• **Selected excerpt**
-- begin --
Saturday, December 24, 2011

More Blessings

It's Christmas Eve!  I'm in the Springfield Airport waiting for Dan to arrive.  It looks like he'll be about 20 minutes late.  I have no kids with me.  20 quiet minutes will be fine.

It hasn't felt like Christmas yet.  Maybe it's because Dan hasn't been here, or maybe because I haven't been able to decorate.  It will feel more like Christmas today when we're all together again.  Plus we already have our Christmas gift:

WE HAVE A HOUSE!!!  We're so incredibly excited.  We already have the keys, and it's just waiting for all our stuff.  We'll still be in the condo through the end of January (Woo Hoo!), which is probably how long it will take for our household goods to arrive.  It's beautiful!  Built in 2010, 2060sqft, 3 br, 2.5 bath.  We love it.  Of course I haven't seen it in person yet . . . but it's soooo much better than the bouncing from place to place that I expected to do for the next 2-3 months.  Yes, that's Dan's new ride in the driveway.  (Give him a break . . . at least it's a different color than the last one . . . )
-- end --
• **Data excerpts**
-- begin --
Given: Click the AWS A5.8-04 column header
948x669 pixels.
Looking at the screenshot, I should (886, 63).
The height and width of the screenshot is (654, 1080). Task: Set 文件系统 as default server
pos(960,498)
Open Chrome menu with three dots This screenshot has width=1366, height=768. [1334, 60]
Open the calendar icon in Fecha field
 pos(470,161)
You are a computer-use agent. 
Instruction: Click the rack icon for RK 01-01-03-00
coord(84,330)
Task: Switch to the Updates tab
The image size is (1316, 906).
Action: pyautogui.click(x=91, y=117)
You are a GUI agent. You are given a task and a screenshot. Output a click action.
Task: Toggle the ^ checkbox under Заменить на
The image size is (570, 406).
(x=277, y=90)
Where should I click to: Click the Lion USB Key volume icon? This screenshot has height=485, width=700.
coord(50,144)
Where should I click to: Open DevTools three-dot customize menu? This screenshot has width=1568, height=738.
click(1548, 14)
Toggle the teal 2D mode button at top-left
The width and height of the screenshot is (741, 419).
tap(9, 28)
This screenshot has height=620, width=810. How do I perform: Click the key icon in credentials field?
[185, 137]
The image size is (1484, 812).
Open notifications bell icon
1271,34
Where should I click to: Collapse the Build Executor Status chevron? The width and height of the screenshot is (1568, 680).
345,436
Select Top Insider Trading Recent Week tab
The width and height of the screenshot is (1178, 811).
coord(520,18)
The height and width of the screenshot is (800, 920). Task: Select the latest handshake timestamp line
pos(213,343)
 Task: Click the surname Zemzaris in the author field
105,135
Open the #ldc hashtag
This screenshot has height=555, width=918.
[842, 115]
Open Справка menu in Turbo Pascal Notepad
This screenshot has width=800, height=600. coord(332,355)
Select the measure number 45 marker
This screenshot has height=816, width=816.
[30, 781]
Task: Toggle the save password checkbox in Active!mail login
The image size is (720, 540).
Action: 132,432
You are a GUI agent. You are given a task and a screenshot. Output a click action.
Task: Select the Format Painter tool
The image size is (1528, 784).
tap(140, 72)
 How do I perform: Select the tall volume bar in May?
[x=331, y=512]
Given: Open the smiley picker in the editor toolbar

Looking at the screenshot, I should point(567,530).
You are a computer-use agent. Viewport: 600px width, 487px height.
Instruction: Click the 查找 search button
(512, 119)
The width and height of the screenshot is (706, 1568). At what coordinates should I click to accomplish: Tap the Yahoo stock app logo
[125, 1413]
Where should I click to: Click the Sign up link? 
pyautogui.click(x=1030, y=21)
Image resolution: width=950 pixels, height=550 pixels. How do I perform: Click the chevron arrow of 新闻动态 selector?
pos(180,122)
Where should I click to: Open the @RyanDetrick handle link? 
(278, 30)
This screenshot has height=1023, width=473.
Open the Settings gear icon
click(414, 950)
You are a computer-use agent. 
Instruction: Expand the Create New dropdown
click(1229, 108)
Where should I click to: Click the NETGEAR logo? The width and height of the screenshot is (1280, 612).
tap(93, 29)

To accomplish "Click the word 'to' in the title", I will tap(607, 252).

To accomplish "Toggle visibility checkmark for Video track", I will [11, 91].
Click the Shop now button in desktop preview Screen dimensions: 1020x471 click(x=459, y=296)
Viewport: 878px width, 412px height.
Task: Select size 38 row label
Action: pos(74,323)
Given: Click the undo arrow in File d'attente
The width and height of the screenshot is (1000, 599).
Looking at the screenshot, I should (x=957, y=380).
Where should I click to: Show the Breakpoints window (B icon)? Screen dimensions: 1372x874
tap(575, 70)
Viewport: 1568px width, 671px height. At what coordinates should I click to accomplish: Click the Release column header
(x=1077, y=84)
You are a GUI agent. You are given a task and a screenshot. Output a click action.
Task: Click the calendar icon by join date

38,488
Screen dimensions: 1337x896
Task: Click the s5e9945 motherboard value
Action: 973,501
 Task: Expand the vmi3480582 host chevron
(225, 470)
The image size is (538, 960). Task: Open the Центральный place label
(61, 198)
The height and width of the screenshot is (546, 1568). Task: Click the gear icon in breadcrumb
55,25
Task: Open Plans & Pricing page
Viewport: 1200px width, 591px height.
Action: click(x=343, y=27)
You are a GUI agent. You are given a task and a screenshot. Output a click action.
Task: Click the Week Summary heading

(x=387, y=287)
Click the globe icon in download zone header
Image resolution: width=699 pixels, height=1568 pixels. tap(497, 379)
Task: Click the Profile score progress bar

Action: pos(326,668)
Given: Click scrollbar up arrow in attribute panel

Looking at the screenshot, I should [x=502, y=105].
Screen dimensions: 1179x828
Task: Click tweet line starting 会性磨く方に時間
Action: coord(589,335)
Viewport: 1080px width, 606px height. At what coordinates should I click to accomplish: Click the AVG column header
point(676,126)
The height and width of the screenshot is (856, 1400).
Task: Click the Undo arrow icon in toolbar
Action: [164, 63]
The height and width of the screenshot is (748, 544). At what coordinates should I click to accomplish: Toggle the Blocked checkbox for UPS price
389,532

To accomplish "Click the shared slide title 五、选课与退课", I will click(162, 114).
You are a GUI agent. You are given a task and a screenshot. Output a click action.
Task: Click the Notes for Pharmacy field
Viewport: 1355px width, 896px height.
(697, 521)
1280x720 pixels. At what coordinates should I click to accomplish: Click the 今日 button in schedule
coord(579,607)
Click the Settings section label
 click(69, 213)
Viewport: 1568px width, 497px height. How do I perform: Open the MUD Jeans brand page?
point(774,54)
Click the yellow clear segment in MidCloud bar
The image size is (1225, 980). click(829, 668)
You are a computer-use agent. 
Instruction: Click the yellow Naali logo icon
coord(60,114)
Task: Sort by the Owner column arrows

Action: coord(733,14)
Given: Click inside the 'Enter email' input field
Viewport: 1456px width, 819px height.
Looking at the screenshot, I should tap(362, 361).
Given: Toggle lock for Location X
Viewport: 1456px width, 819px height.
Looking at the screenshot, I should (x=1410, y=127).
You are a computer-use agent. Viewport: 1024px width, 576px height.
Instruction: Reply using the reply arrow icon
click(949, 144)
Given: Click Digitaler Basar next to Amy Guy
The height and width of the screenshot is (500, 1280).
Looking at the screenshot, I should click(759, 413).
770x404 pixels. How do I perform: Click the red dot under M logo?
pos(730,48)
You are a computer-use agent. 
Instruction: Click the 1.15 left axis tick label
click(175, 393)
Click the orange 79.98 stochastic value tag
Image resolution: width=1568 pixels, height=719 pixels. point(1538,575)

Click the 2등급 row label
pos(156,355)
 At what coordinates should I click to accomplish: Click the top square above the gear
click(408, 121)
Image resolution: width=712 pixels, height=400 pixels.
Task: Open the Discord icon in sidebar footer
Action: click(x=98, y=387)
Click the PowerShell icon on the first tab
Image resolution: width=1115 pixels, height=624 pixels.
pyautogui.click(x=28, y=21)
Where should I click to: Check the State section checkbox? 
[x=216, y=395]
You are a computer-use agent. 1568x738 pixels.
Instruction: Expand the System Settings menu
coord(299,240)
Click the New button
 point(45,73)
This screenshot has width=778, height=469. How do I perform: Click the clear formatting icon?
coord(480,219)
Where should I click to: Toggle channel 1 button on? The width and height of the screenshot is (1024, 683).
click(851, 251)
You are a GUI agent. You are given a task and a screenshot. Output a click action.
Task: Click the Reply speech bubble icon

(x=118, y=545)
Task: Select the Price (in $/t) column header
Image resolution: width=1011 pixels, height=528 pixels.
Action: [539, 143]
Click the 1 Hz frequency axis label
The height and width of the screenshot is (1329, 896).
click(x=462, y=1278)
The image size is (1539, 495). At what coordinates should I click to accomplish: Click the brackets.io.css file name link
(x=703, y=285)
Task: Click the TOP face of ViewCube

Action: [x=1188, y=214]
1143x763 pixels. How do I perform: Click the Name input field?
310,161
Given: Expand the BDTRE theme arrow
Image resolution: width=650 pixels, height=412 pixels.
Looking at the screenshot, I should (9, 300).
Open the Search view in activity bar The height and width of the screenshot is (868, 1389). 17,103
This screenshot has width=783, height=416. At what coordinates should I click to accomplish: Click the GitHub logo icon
-- end --
• **Written task**
Repeat word for word the stretch of the "More Blessings" post from "WE HAVE A HOUSE!!!" through "last one . . . )".

• **Task result**
WE HAVE A HOUSE!!!  We're so incredibly excited.  We already have the keys, and it's just waiting for all our stuff.  We'll still be in the condo through the end of January (Woo Hoo!), which is probably how long it will take for our household goods to arrive.  It's beautiful!  Built in 2010, 2060sqft, 3 br, 2.5 bath.  We love it.  Of course I haven't seen it in person yet . . . but it's soooo much better than the bouncing from place to place that I expected to do for the next 2-3 months.  Yes, that's Dan's new ride in the driveway.  (Give him a break . . . at least it's a different color than the last one . . . )